> [EXERCISE] Under this line are records; the part from the line containing "Viewport: 471px width, 396px" through the line containing "The image size is (1297, 564)." should be repeated exactly. Please exclude pictures.

[INFORMATION GIVEN — start]

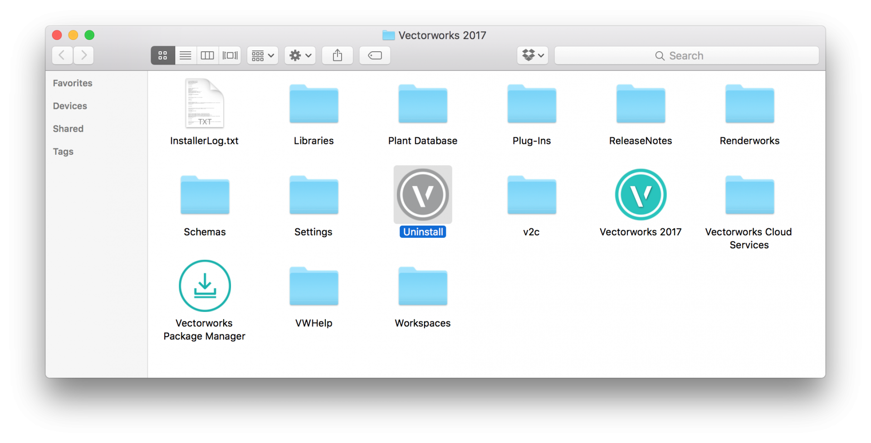
Task: Switch to icon view mode
Action: (x=163, y=55)
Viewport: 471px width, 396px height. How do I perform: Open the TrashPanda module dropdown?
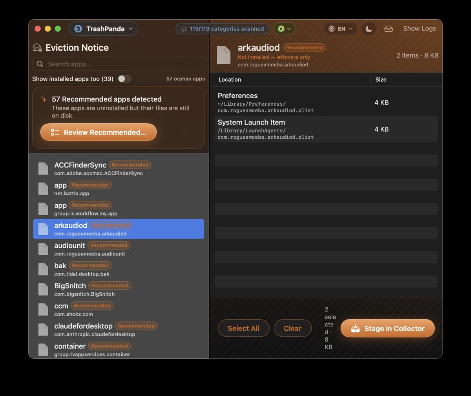(104, 29)
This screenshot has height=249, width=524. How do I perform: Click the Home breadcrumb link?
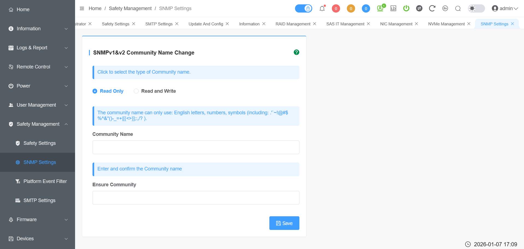click(x=95, y=8)
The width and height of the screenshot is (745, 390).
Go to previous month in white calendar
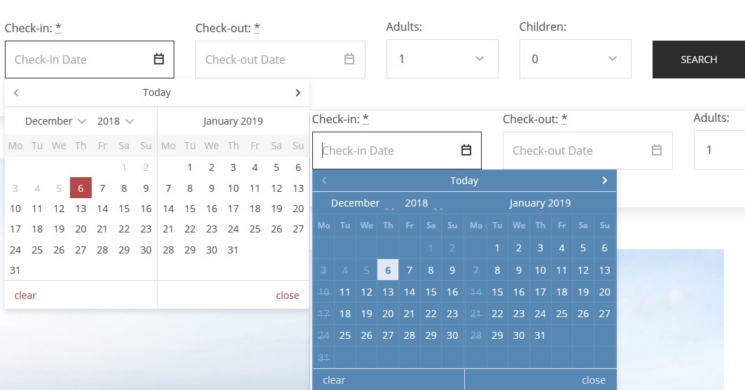tap(16, 92)
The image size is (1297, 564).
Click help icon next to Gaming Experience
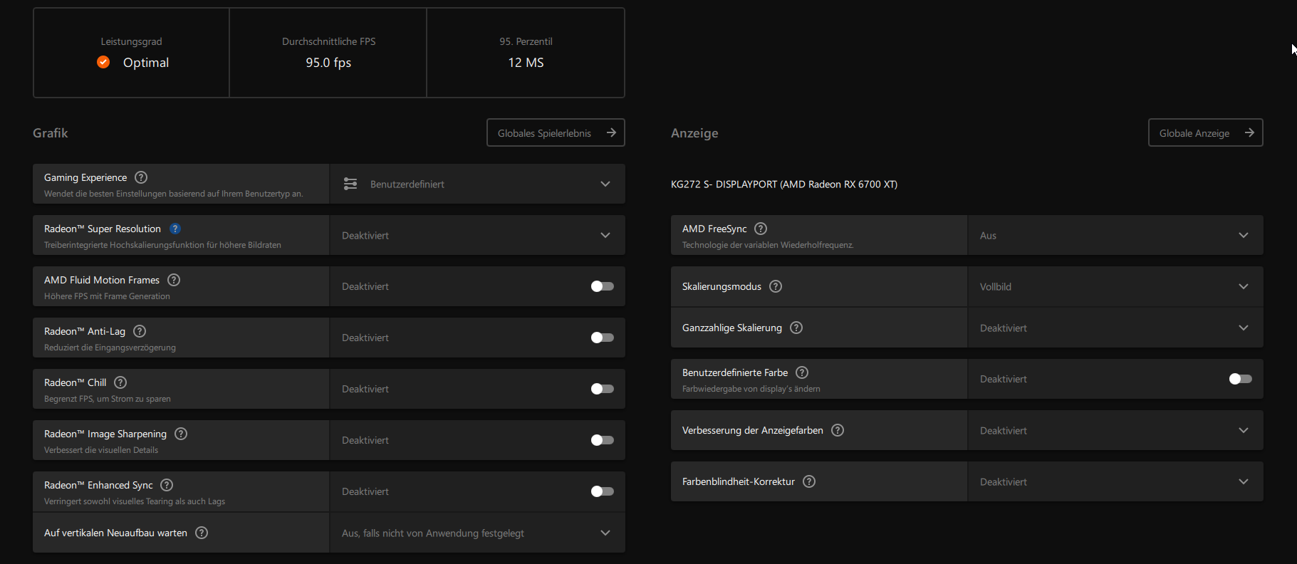(x=141, y=177)
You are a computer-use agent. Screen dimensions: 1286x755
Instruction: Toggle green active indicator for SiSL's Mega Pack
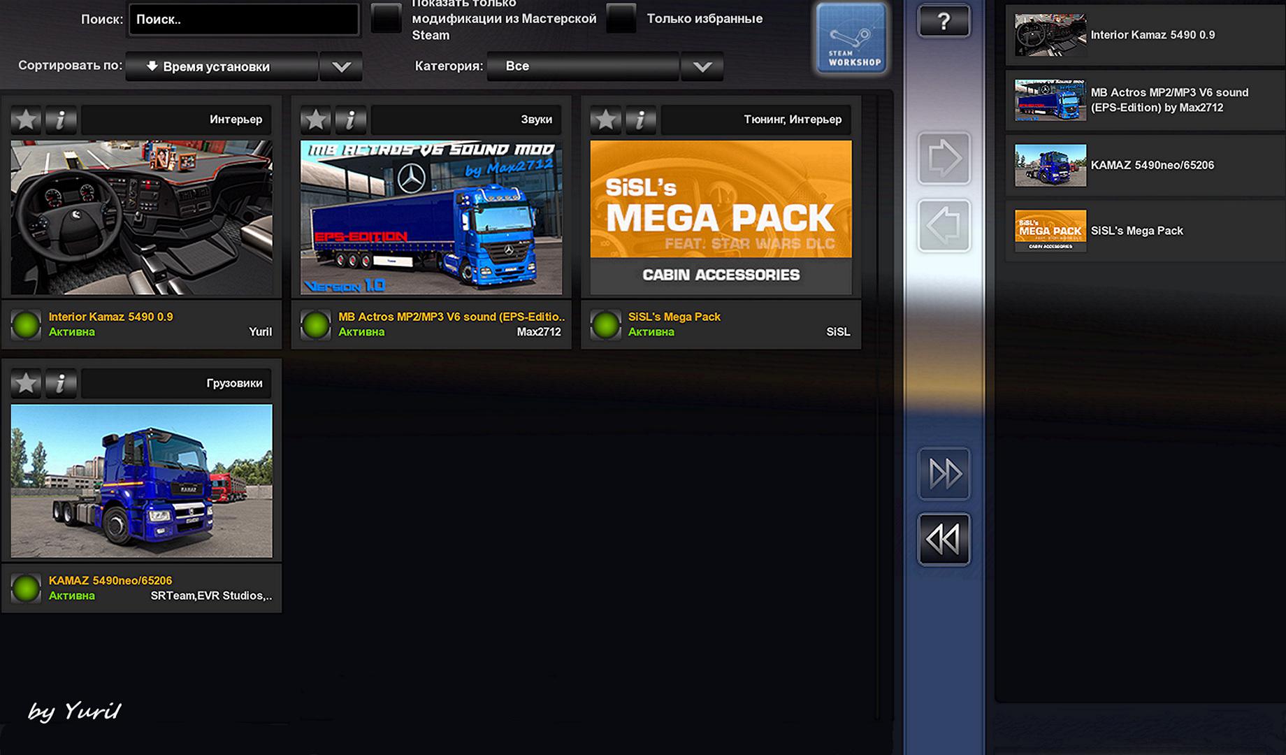(605, 325)
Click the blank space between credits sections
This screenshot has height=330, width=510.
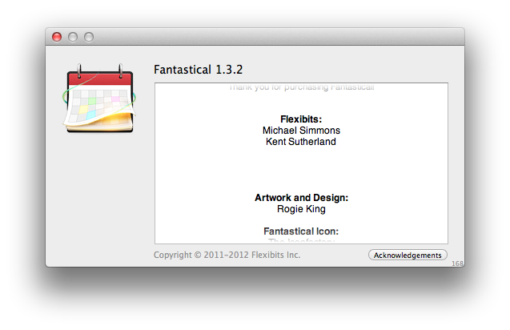pos(301,170)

[INFORMATION GIVEN — finish]

> [RESPONSE FOR THIS EXERCISE]
Viewport: 471px width, 396px height. How do I perform: Open the TrashPanda module dropdown?
(104, 29)
This screenshot has height=249, width=524. How do I perform: Click the Home breadcrumb link?
click(x=95, y=8)
The width and height of the screenshot is (745, 390).
Go to previous month in white calendar
tap(16, 92)
The image size is (1297, 564).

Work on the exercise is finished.